Exercise instructions
Print, exactly as they appear in the listing below, the lines from the line with "[Search plugins] (732, 225)" to the line with "Developers (551, 1592)", with both end lines kept.

Input records

────────

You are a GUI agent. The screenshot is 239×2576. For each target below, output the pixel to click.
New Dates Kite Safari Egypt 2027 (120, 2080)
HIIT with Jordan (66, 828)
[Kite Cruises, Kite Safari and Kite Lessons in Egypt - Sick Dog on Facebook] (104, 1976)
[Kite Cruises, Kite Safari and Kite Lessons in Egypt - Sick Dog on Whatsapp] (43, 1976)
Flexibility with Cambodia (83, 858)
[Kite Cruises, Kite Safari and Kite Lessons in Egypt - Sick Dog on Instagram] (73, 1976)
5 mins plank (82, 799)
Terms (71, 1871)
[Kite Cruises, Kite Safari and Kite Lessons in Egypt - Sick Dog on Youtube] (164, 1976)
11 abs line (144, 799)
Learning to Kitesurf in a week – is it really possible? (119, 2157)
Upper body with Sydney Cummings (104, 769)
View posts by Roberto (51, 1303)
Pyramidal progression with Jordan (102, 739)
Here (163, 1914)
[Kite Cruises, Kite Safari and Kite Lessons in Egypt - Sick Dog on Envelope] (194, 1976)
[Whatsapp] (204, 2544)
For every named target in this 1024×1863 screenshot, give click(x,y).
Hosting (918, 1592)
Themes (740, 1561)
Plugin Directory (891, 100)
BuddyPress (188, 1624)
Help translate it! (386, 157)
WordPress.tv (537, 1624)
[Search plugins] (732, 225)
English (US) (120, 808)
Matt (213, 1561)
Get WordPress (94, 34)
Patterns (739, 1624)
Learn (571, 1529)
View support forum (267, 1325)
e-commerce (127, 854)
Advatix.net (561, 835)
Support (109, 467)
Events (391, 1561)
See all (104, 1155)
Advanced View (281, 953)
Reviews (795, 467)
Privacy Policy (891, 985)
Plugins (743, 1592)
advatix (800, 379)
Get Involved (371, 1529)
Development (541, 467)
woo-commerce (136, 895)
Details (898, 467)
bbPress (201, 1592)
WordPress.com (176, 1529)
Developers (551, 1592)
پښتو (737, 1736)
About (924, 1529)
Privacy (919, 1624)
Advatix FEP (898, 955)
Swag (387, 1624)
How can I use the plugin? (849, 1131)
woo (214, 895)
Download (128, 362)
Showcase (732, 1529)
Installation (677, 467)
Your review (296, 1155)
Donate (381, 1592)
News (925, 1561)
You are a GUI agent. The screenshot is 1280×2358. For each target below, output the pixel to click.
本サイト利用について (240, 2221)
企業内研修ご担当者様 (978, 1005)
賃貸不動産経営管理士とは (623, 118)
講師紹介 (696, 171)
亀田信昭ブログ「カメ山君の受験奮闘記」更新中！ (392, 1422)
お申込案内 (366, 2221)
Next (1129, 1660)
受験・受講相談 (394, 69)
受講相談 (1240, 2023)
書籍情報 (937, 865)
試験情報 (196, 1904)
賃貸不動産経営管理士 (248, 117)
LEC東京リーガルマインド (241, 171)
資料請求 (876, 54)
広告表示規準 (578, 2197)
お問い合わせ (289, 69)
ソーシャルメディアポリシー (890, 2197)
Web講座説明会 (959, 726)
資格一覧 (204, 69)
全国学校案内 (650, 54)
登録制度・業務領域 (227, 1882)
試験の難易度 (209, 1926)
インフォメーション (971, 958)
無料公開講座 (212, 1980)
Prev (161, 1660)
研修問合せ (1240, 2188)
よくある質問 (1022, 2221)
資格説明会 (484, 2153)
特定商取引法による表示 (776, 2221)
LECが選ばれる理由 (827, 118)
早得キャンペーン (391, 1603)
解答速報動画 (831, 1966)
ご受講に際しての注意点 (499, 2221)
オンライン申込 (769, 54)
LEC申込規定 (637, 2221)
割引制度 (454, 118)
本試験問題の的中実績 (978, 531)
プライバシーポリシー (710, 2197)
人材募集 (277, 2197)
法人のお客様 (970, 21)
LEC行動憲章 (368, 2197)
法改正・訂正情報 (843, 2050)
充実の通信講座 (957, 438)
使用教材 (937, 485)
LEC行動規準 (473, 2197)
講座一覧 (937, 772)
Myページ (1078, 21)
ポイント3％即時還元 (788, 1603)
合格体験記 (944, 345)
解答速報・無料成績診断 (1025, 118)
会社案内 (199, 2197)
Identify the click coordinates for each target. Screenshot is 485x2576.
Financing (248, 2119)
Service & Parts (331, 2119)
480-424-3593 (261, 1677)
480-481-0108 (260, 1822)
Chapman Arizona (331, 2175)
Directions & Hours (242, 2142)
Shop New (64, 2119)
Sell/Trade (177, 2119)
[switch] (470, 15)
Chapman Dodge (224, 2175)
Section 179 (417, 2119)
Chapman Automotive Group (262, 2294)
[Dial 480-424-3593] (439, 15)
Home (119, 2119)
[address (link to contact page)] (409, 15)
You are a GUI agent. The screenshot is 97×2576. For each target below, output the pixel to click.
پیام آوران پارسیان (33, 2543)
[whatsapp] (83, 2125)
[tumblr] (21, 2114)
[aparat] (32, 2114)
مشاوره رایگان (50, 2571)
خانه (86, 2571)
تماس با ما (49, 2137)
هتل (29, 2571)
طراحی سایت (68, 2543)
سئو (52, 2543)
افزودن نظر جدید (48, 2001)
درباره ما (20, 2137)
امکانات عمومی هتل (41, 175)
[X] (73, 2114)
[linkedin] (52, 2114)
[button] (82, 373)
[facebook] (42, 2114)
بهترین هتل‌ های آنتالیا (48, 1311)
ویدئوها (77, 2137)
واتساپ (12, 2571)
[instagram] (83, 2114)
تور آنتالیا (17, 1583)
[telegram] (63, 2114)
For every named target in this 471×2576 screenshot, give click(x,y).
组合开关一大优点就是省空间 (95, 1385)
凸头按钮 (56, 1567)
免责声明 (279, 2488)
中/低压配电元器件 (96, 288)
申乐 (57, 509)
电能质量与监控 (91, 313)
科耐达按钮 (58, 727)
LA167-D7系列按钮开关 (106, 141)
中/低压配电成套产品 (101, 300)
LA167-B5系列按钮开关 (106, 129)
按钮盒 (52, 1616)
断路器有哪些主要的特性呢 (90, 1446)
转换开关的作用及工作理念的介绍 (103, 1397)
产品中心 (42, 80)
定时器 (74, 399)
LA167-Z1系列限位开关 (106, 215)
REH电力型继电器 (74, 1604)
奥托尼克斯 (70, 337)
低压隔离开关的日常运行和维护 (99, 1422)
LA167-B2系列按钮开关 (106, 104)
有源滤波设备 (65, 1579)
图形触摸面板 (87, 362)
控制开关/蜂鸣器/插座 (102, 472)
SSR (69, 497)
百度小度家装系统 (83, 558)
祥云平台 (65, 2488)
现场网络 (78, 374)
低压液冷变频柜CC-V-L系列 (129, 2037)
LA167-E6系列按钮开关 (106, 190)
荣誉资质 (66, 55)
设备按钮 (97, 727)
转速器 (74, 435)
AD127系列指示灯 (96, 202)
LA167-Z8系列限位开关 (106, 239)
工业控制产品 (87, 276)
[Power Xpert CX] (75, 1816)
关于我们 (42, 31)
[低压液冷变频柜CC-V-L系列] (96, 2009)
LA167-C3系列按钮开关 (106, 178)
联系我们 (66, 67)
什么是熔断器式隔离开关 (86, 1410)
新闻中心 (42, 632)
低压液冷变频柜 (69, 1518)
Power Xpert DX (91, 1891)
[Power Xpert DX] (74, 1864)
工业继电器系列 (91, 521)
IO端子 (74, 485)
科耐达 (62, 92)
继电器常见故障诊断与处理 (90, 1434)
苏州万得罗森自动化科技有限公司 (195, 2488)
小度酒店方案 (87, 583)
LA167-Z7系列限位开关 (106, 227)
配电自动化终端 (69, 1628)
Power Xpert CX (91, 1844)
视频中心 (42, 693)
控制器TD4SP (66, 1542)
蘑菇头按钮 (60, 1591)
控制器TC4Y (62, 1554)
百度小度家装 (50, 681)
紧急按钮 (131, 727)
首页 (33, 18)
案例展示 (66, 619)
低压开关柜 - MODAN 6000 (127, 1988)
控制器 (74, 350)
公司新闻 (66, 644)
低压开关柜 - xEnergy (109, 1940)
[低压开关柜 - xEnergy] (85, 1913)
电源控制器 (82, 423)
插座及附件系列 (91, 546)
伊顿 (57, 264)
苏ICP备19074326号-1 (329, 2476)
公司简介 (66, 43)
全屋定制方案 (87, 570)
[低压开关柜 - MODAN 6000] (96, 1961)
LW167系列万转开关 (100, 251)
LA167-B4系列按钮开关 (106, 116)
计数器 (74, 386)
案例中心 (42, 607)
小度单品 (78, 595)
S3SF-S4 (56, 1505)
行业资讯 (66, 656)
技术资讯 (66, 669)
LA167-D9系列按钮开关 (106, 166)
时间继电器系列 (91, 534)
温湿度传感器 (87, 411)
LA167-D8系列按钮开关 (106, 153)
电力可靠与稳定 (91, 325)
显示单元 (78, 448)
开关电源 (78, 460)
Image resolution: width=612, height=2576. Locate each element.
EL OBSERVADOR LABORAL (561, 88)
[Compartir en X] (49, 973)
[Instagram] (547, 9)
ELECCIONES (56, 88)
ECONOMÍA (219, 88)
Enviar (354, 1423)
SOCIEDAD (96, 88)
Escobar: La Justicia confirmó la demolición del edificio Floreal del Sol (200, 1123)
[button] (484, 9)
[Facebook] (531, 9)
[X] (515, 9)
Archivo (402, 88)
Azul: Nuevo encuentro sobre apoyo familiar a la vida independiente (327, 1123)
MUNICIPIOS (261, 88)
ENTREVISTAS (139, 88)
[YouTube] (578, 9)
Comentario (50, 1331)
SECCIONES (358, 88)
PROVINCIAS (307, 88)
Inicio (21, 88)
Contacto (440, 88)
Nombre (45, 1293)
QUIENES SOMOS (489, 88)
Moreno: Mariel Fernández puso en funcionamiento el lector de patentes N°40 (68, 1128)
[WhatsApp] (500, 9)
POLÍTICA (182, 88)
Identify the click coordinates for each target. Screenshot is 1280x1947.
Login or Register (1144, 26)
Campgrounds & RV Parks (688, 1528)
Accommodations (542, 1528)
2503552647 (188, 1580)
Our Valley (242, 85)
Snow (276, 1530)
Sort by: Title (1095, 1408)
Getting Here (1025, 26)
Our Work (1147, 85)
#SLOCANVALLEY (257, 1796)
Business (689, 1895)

────────

Result
[Search plugins] (732, 225)
English (US) (120, 808)
Matt (213, 1561)
Get WordPress (94, 34)
Patterns (739, 1624)
Learn (571, 1529)
View support forum (267, 1325)
e-commerce (127, 854)
Advatix.net (561, 835)
Support (109, 467)
Events (391, 1561)
See all (104, 1155)
Advanced View (281, 953)
Reviews (795, 467)
Privacy Policy (891, 985)
Plugins (743, 1592)
advatix (800, 379)
Get Involved (371, 1529)
Development (541, 467)
woo-commerce (136, 895)
Details (898, 467)
bbPress (201, 1592)
WordPress.com (176, 1529)
Developers (551, 1592)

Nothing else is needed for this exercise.